Kjøllefjord Church | |
Fullname: | Kjøllefjord kirke |
Coordinates: | 70.9444°N 27.3595°W |
Location: | Lebesby Municipality, Finnmark |
Country: | Norway |
Denomination: | Church of Norway |
Churchmanship: | Evangelical Lutheran |
Diocese: | Nord-Hålogaland |
Parish: | Lebesby |
Status: | Parish church |
Functional Status: | Active |
Founded Date: | c. 1670 |
Consecrated Date: | 1951 |
Architect: | Finn Bryn |
Architectural Type: | Long church |
Materials: | Stone |
Capacity: | 300 |
Kjøllefjord Church (Norwegian: Kjøllefjord kirke) is a parish church of the Church of Norway in Lebesby Municipality in Finnmark county, Norway. It is located in the village of Kjøllefjord. It is one of the churches in the Lebesby parish which is part of the Hammerfest prosti (deanery) in the Diocese of Nord-Hålogaland. The white, stone church was built in a long church style in 1951 using plans drawn up by the architect Finn Bryn (1890-1975). The church seats about 300 people.[1] [2] [3]
The first church in Kjøllefjord was built around the year 1670 after the medieval Skjøtningberg Church was closed. In 1738, the small, timber church was torn down and replaced with a new, larger church on the same site. The church was originally a cruciform design, but it was later converted to a long church design.

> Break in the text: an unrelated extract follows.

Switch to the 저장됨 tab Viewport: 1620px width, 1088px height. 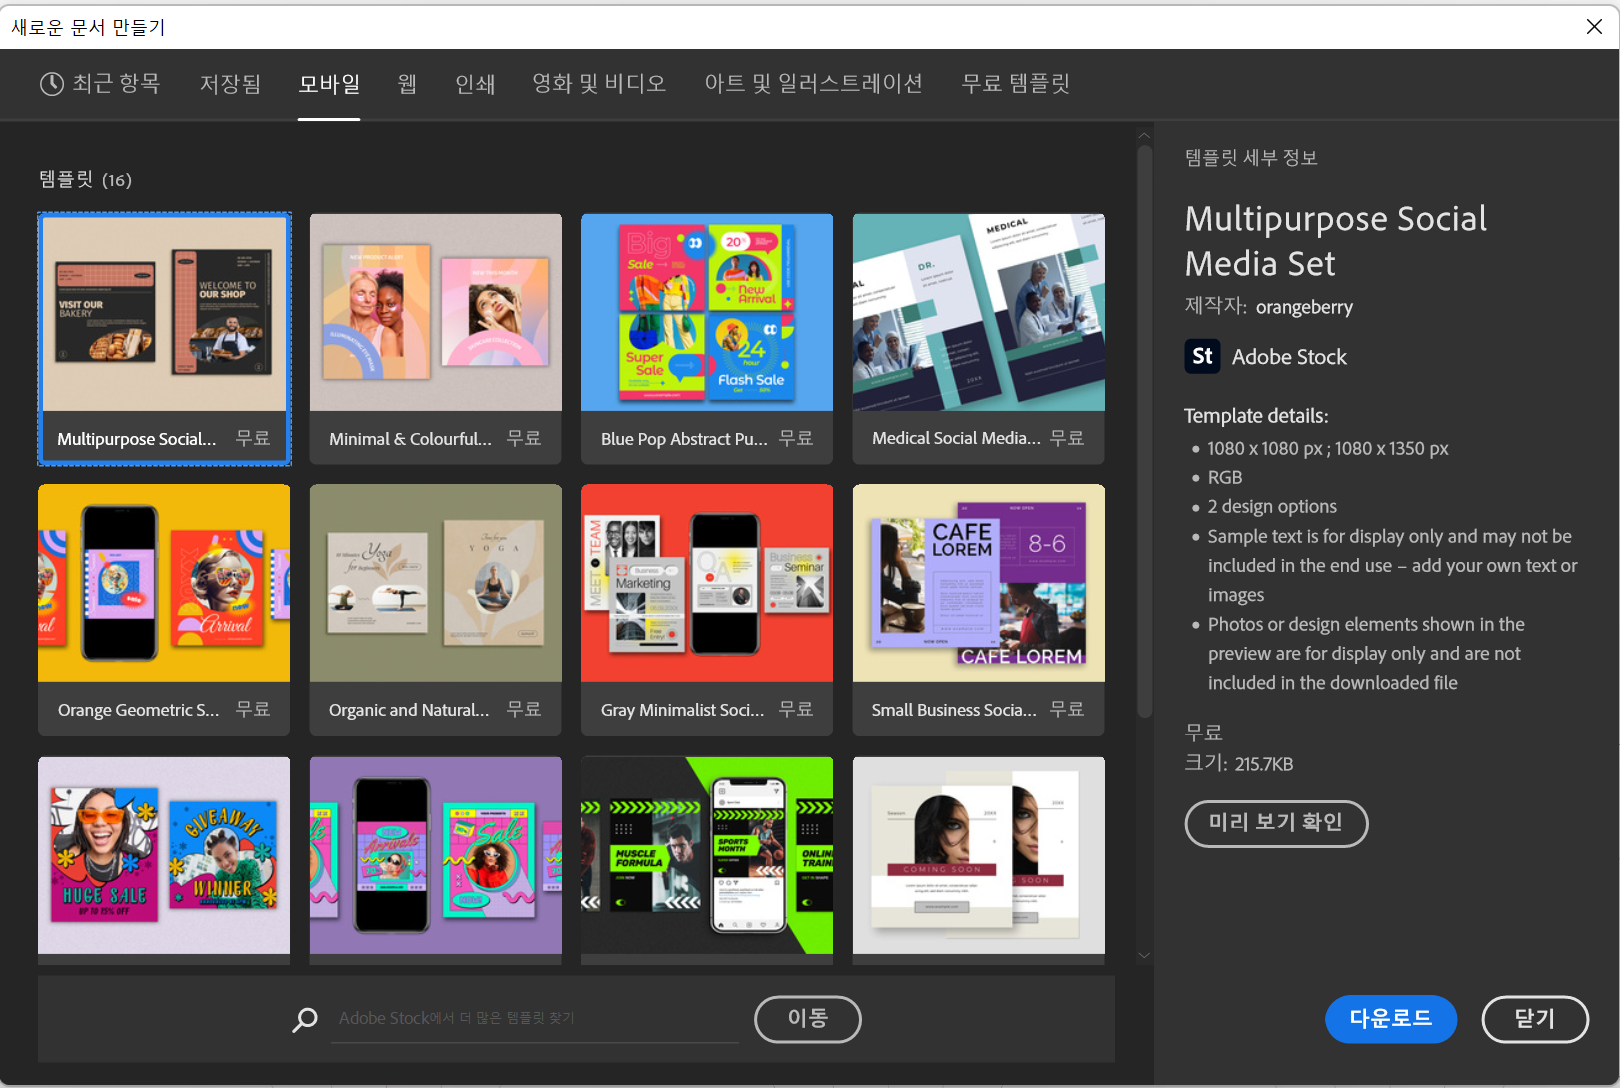point(229,84)
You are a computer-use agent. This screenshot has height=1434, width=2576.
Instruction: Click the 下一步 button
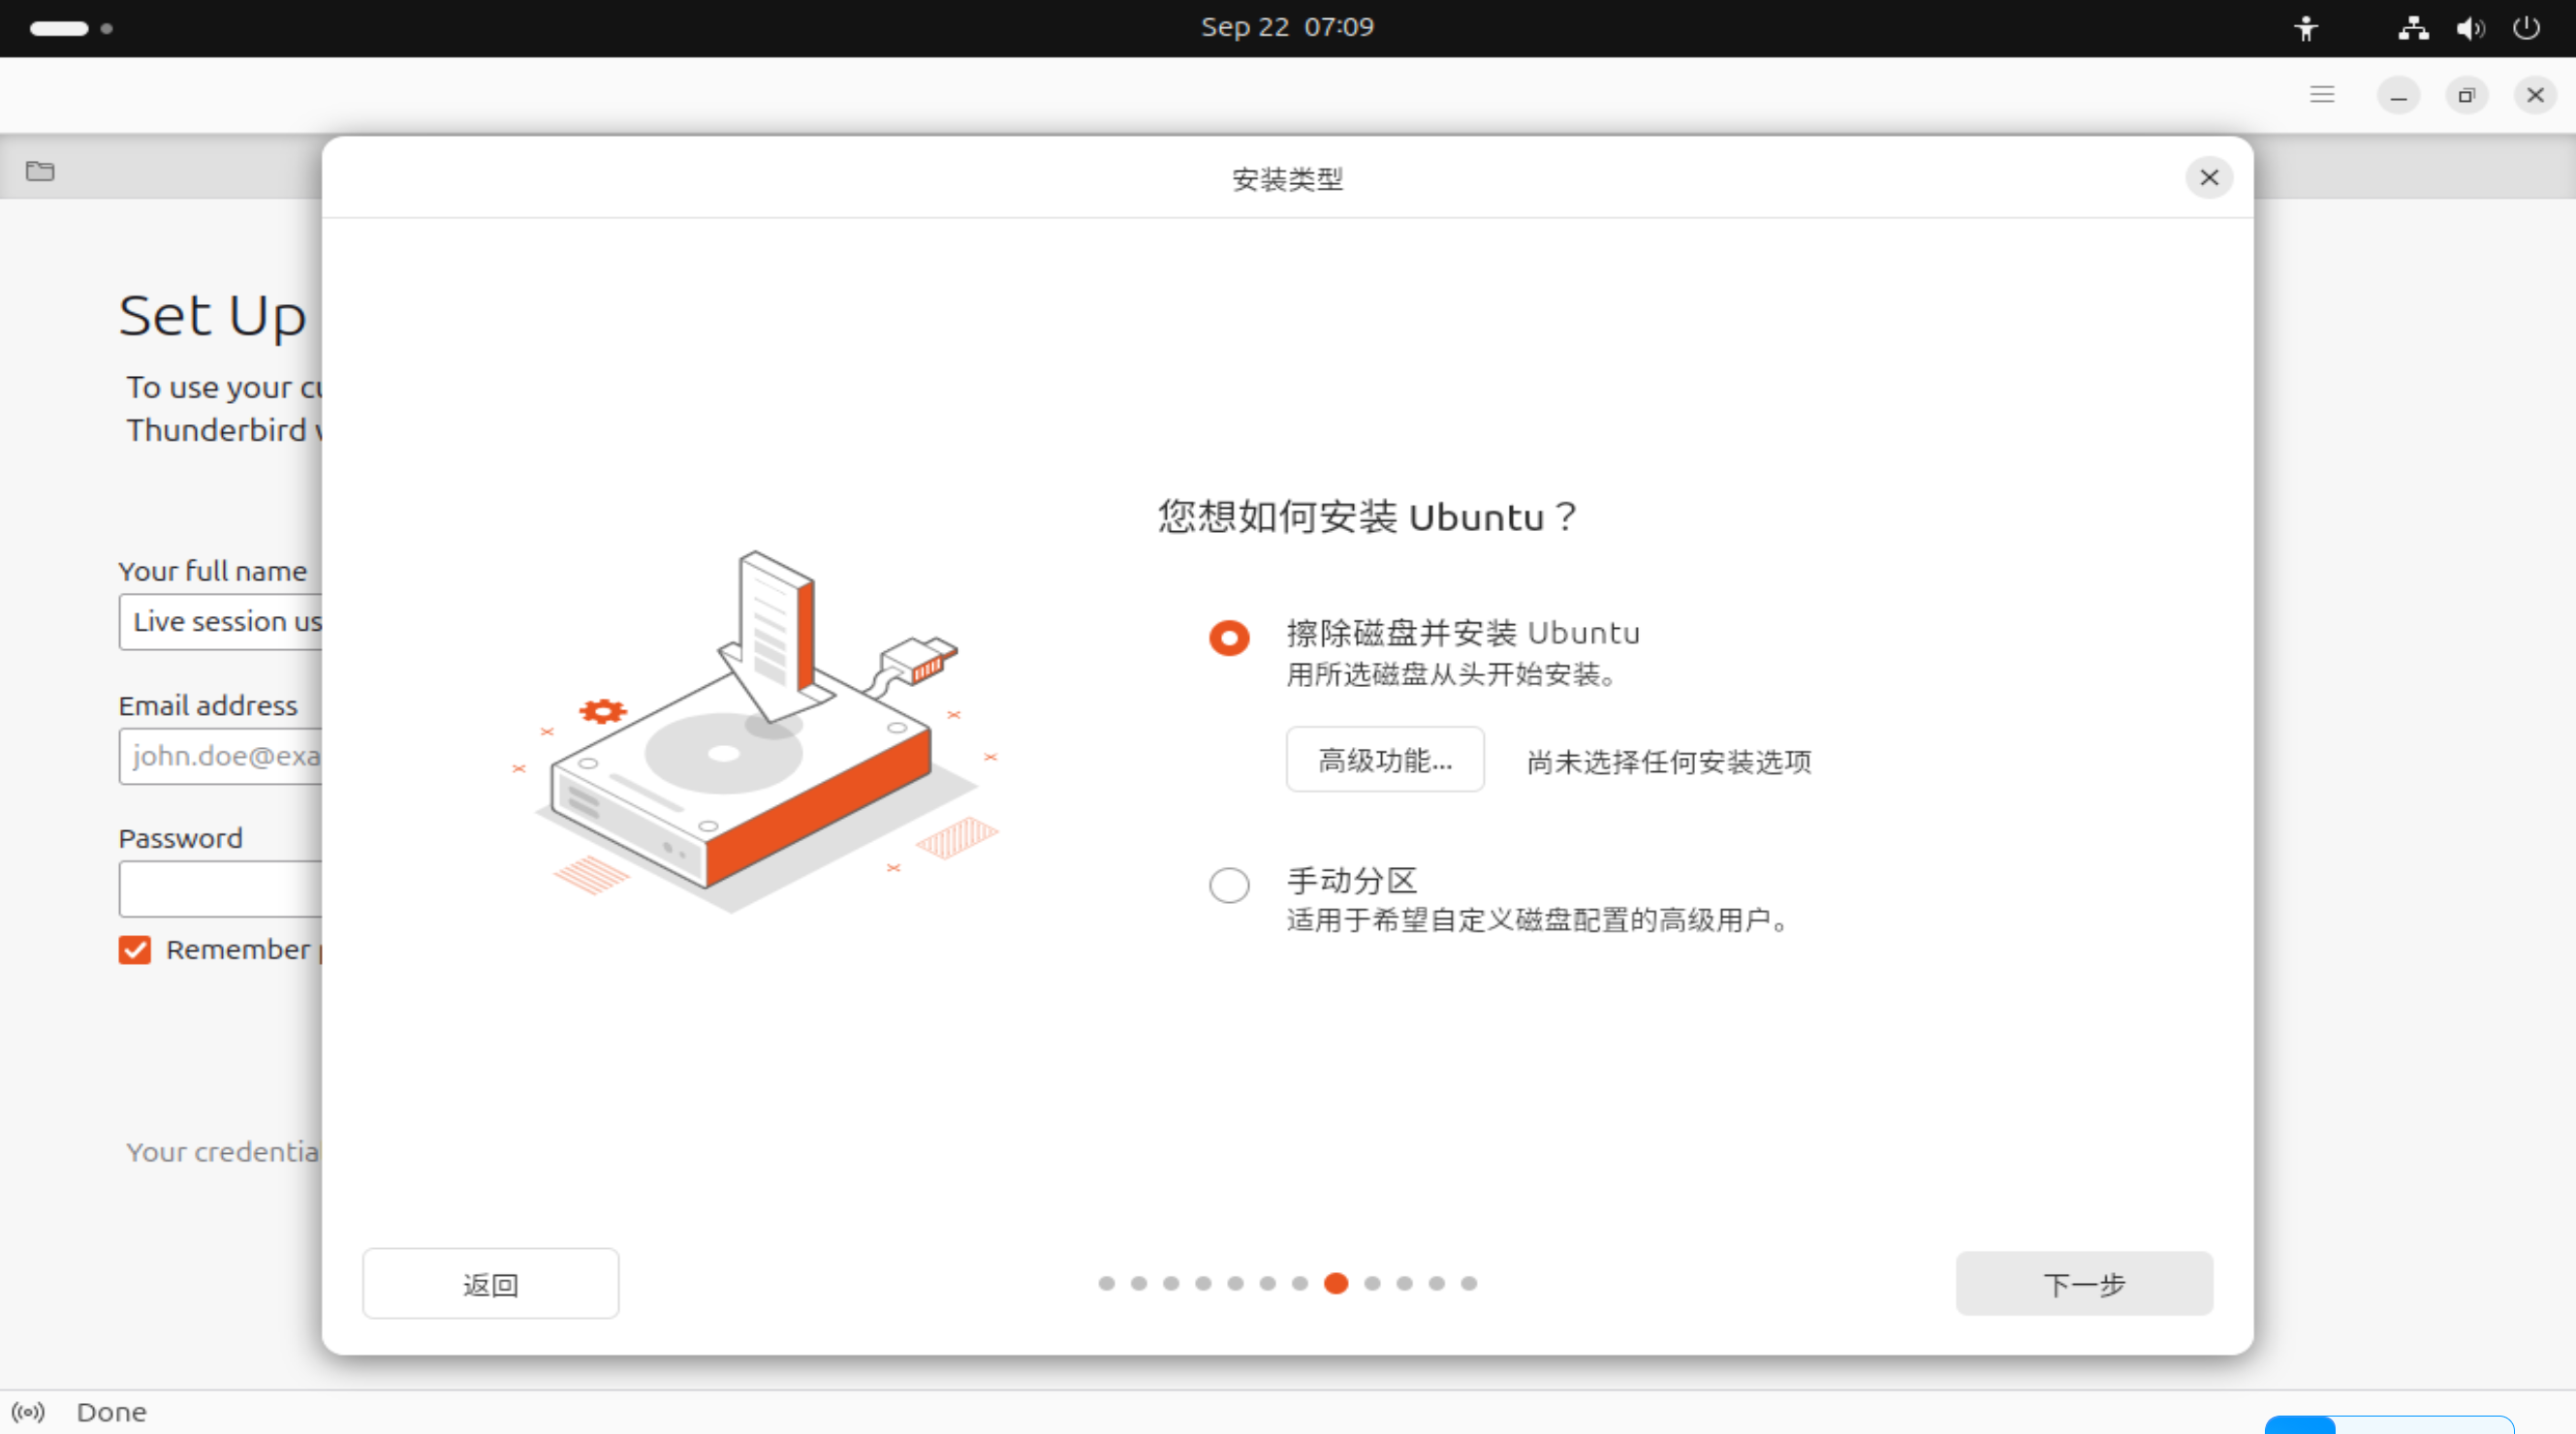(2083, 1284)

In 1814, this church served as an election church (Norwegian: valgkirke).[4] Together with more than 300 other parish churches across Norway, it was a polling station for elections to the 1814 Norwegian Constituent Assembly which wrote the Constitution of Norway. This was Norway's first national elections. Each church parish was a constituency that elected people called "electors" who later met together in each county to elect the representatives for the assembly that was to meet in Eidsvoll later that year.[5]
On 4 November 1944, the old church was burned to the ground by the retreating German army near the end of the Occupation of Norway by Nazi Germany. This was the first church rebuilt after the war. The funding for the church was from the Kingdom of Denmark which gave it as a gift to help with the rebuilding after World War II.[6]